Cape Town - Springbok and Cheetahs scrumhalf Ruan Pienaar says the quality of the PRO14 is right up there with the best leagues in the world.
Pienaar, 35, recently joined the Cheetahs after several years overseas, playing for Irish club Ulster between 2010 and 2017 and French outfit Montpellier between 2017 and 2019.
Speaking at the launch of the 2019/20 PRO14 season in Johannesburg on Thursday, Pienaar said there was a misperception among South Africans about the quality of the event.
The Cheetahs and Southern Kings joined the PRO14 in 2017 after losing their Super Rugby status and their games have been accompanied my poor crowd attendances.
There's seemingly a perception among South African fans that the standard of the PRO14 is not the same as Super Rugby, but Pienaar disagreed.
"I played long enough in the PRO14 to know that the quality is really good. I've learnt a lot as a player, the way they approach games, the way they prepare for games," he said.
Pienaar, who played 88 Tests for the Springboks between 2006 and 2015, said the vastly different playing conditions across the continents would make things "interesting".
"Obviously, playing here now in the next few weeks it will be 30 degrees where you can play an attractive brand of rugby. And then you go to Europe in December and it's cold and miserable and you've got to change your tactics a little bit. But I think that's what makes it interesting for us South African teams - you've got to think outside the box a little bit, you've got to prepare differently and your planning and strategy will differ from week to week."
Pienaar added the PRO14 was great at preparing players for Test rugby.
"The rugby over there is really top notch. I played two years in France and there it is probably a bit more forward orientated... a bit slower... because you've got 140-150kg guys running at you. So, it's a different ball game, but as far as the PRO14 is concerned, all the teams are really well coached. All the teams have lots of internationals playing. It's a great competition to be a part of.
"When I first went over the perception back home was that the rugby's not quick enough over there and not the same quality but I disagreed from the beginning. I learnt a lot in my first few years. You play Munster away, Leinster away, Glasgow away... it's tough places to go. The crowds are passionate and it's loud. It's quite daunting going there trying to win. So, it definitely prepares you well for it (Test rugby)."
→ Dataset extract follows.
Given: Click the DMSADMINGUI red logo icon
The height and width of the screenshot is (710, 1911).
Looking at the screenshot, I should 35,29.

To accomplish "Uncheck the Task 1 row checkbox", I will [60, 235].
Pienaar added that playing away games in adverse conditions will bring out the best in players in the long run.
"In Bloemfontein we'll always try to be competitive and win those home matches... because that's really important but I think you've got to bring a level of consistency when you go touring. When you go to Munster and you go to Leinster... and you've been there before... you what's coming and you know what to expect. You've got to embrace the challenge because that's why you play the game. And that's the same thing in Test rugby, yes the pressure is a bit more and if you make a mistake you'll get punished but it's tough places to go to, tough environments. But it's good players you're playing against in sometimes difficult conditions. So it's a great opportunity for guys to experience that and it makes you stronger as a players and person."
When comparing PRO14 to Super Rugby, the former Sharks scrumhalf noted that the southern hemisphere event was a little less structured.
"If you look at northern hemisphere rugby, I think the breakdown is hotly contested. It's a cat fight every time the ball goes into a ruck. It's very competitive and you've got to be very sharp in the way you do things. Super Rugby is probably a little bit more loose with a focus on ball speed and just throwing the ball around... it's not as contested as over there. So, there is definitely different challenges."